And that’s what we’re looking for in finding and choosing our romantic love. It’s doable and it’s findable for so, so, so many of us. So many more of us than ever imagined. And the work of deep authenticity, of deep sharing, the work that I kind of teach and everything I do, and other kinds of really serious teachers teach, that work speeds and eases our path to love.
But I want to say too, that the experience of love is really connected to the emotional state that we’re in. Because when we’re in a state of depression or even just overwhelmingly concerned with pressure details of reality, we might not even feel love that’s there until the pressure releases. I have that so often with my husband.
We experience a connection where there’s a lot of love and then we’re doing stuff and I personally am just not feeling that amazing feeling anymore. I’m cleaning the dishes or whatever it is that I’m doing. It’s not that I’m feeling not in love, but I’m not feeling in love.It's so important to remember that the question of 'Am I in love or not?' is a really important question, but the deeper question, the essential question, the foundational question is -- 'Is this a good and healthy love?' Click To Tweet
Usually, that feeling comes back when there’s more peace or more space. And it’s kind of that experience of holding a gem or a piece of metal up to the light and you catch that light in a certain way and then there’s this sharp ray that flashes from it. And that’s kind of what this beautiful feeling can be like of re-falling in love.
But the opposite is kind of true too. It’s like the experience of holding maybe a half a dollar up to the sun. The sun is huge, it’s vast, and it’s lighting all the stuff around us. It’s letting us be able to see. But when we hold that half dollar up to the sun, it blocks the entire sun.

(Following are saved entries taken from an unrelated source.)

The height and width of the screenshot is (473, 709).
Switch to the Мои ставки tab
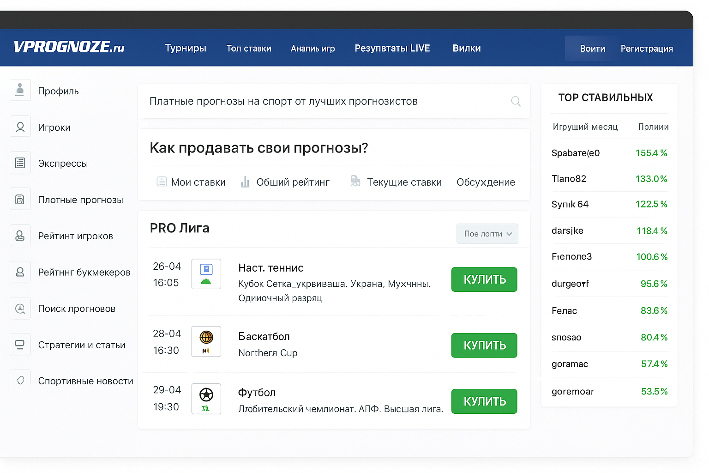(x=191, y=182)
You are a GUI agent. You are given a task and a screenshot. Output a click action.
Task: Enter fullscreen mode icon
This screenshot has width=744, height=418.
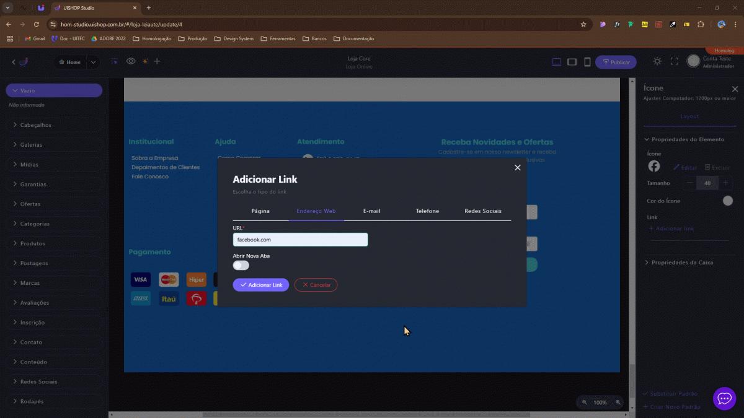tap(675, 61)
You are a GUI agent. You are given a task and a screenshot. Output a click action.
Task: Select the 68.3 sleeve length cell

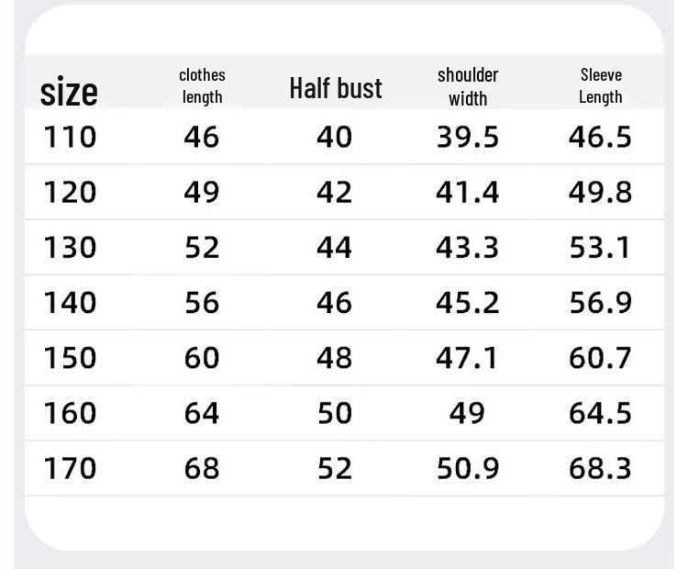pos(600,468)
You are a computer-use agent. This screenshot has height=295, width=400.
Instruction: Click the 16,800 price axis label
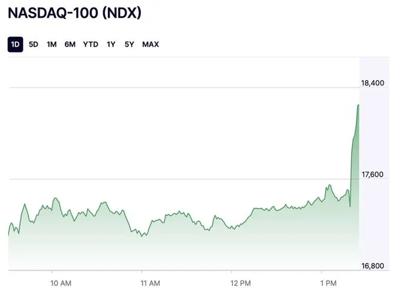coord(373,266)
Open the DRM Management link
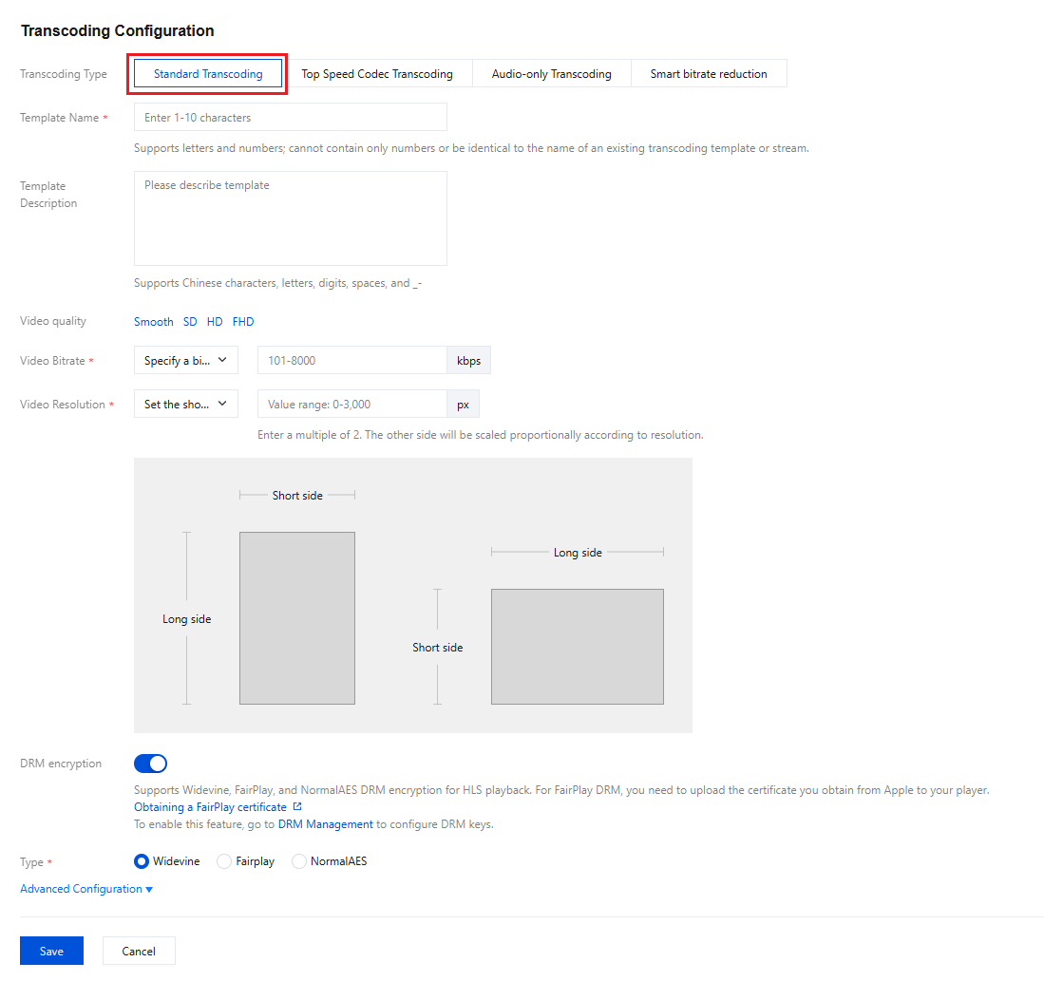 [x=326, y=823]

So sometimes we don’t even feel or sense love that’s there until the person leaves us or passes or something beautiful happens. That’s one of the glorious beauties of sex in a relationship is that it reminds us, or it can remind us of that treasure. And this is part of this inevitable mystery, quality of love.
Another mystery of love is this; is that it’s rediscoverable. That we could think it’s passed or gone, but it’s just gone subterranean and it could be found again. It’s this rich kind of combination of Eros, but also the beauty and the warmth of just simple care.
It could include sex, but it’s so much more than sex and sometimes it could be scary and it could feel like we’re standing in front of a precipice and there’s something so big and deep in front of us that it’s actually scary.
But just reminding us that being in love or falling in love, as glorious as that feel,s doesn’t necessarily mean that it’s a healthy love or that it’s good for us. No matter how delicious it might feel at times, because even unhealthy love is often so white hot and addictive and often exquisitely beautiful, which is what makes this so complex.
Is this a good and healthy love:
So this question of it’s love maybe, but is it love that’s fused with goodness and integrity and availability and solidity? Because that’s the kind of foundation of love that we are looking for. Those are what I call attractions of inspiration, where the circuitries of our falling in love and our attraction are based on that glorious stuff. But there are also attractions of deprivation, which feel powerfully like love and letting go of them could feel like amputating a piece of our being. It hurts so profoundly.
So I think it’s so important to remember that the question of whether am I in love or not is a really important question, but the deeper question or the essential question or the foundational question is, is this a good and healthy love? I want to make space for and acknowledge the pain and the scariness of having to discriminate in that kind of way when you feel in love already but maybe the signs are telling you it’s not so good.
The more we learn to treasure what I call our core gifts, the most tender, sensitive feeling, intuiting parts of ourselves, the more we lose our taste for those sexy ass loves that are just bad for us or not essentially nourishing.
So now let’s talk about telling people we love them. Just the experience of love it’s completely unique in each case and it’s more profound than the act of just saying I love you than our conscious mind realizes. It’s almost like an initiation, right? Very scary, very hard, very challenging, maybe not, but very possibly so.
And you may be hesitant to do it, especially if you’re the first one to do it and especially if it feels really vulnerable and especially if there’s been pain and hurt as well. But when you do it, you cross a threshold and you become more the person you’re meant to be, which is kind of what an initiation rite is.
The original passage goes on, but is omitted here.